With 98% of large cities in low to middle income countries exceeding healthy air guidelines, one artist is making a difference. The giant air purifier will be carted around China in hopes to spur conversation about pollution.

WORLD’S LARGEST PURIFIER


A powerful idea: The tower is 23-feet-high and collects and processed pollutants before condensing them into a cube

Air pollution is a major concern all around the world today, with leading metropolises blanketed with thick smog most of the year. Of particular note is Beijing, which last year exceeded its national health standard by 1.3 times.

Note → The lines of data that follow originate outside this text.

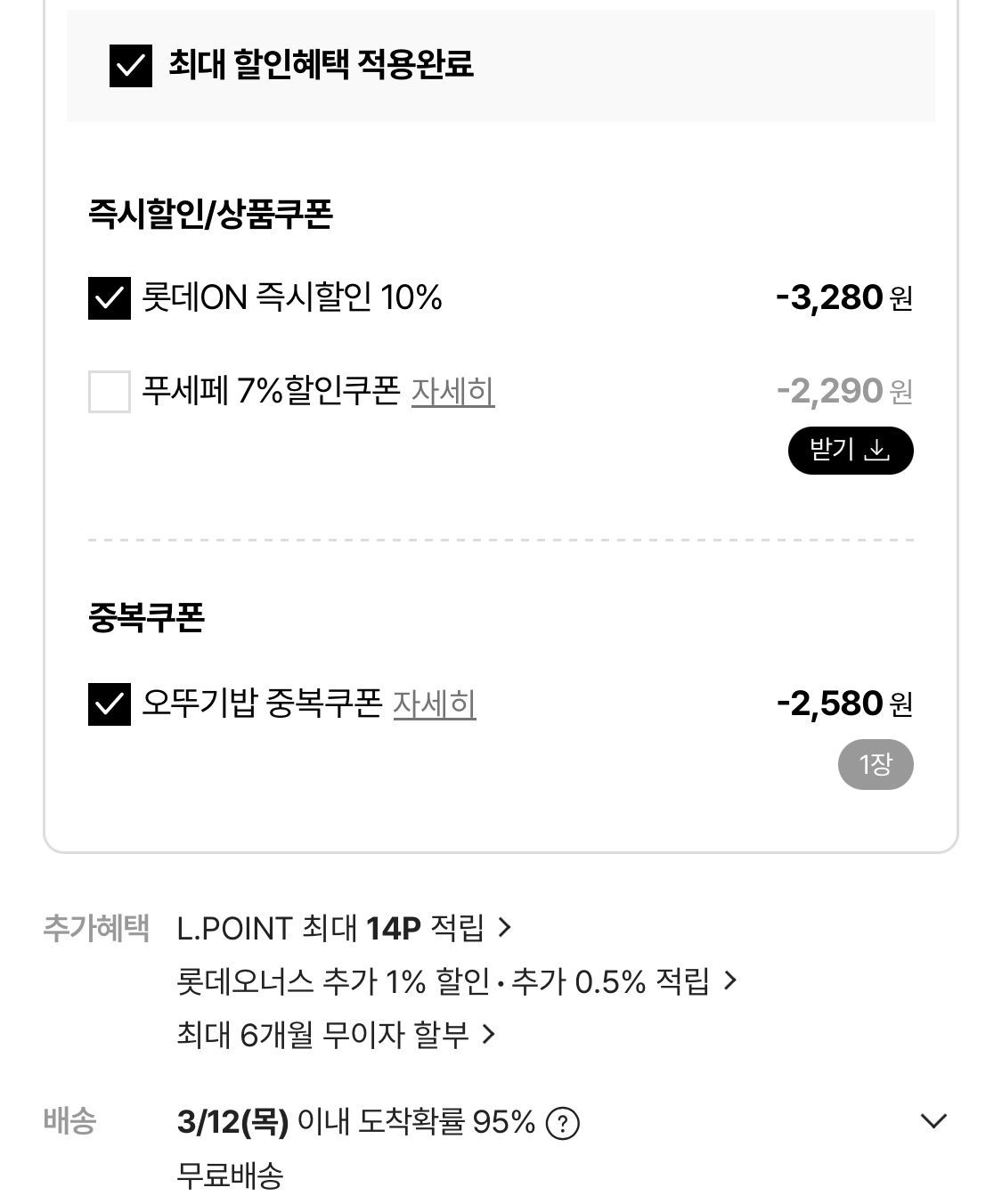
Task: Open 자세히 link for 푸세페 7%할인쿠폰
Action: [452, 392]
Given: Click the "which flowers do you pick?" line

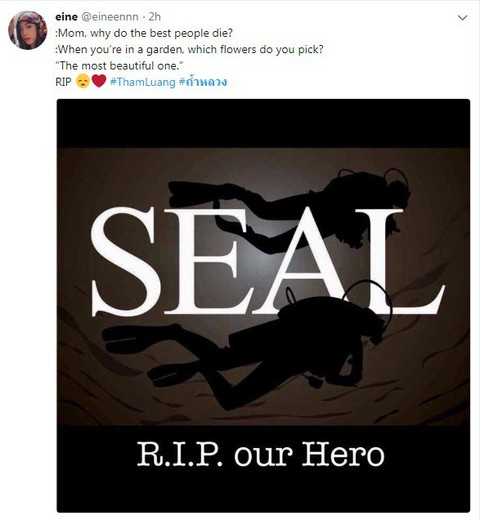Looking at the screenshot, I should 255,49.
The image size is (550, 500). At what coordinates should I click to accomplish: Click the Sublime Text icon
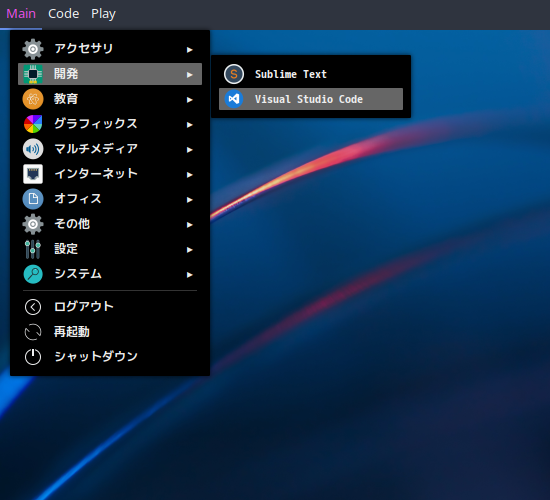coord(234,74)
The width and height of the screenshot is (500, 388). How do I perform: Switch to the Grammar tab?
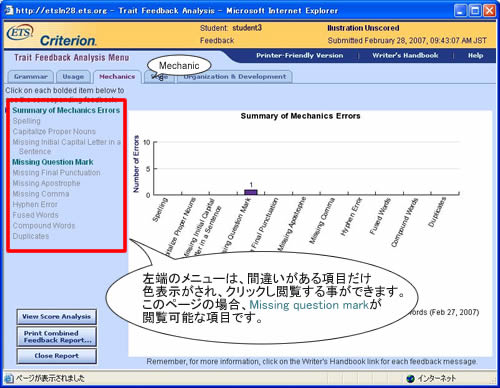point(30,77)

That thick Beijing smog has inspired a designer to take action to the next level. Dutch artist Daan Roosegaarde has created the world’s biggest air purifier, and he’s taking it on a tour of China, starting with Beijing.

He has created a 23-foot (7 m) tower that takes in dirty air and releases air with the tiny dust particles removed. Oh, and by the way, it takes that dust and turns it into jewels. The whole process is part of Roosegaarde’s Smog Free Project.

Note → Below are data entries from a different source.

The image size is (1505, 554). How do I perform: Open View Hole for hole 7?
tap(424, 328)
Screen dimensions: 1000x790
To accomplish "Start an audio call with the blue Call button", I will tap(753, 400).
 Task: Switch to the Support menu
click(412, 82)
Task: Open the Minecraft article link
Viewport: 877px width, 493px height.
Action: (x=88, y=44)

The tower, dubbed the Smog Free Tower, consists of 45 silver plates housing a huge internal air purifier. That purifier works by releasing positive ions into the air, which latch on to dust particles, particularly PM2.5 and PM10. Negative ions then attract the positive ions back into purifier, bringing the particulates along with them. It then traps the dust, and releases the air back outside, now 75% cleaner.

SPURRING CONVERSATION


Collecting smog: Daan Roosegaarde, an artist and innovator behind the project shows the first collected smog particles

The Dutch artist is now touring China, tower in tow. Partnering with China’s Ministry of Environmental Protection, the next leg of the tour will be based on the results of an online poll. He plans for at least 800 units in cities across China.

Unlike other proposed solutions to the air problem, Roosegaarde admits that his invention is not the magic bullet that will make everything go away. He just wants his inventions to start the conversation rolling. “I hope that the designs I make will be part of a mentality change,” he told CNN.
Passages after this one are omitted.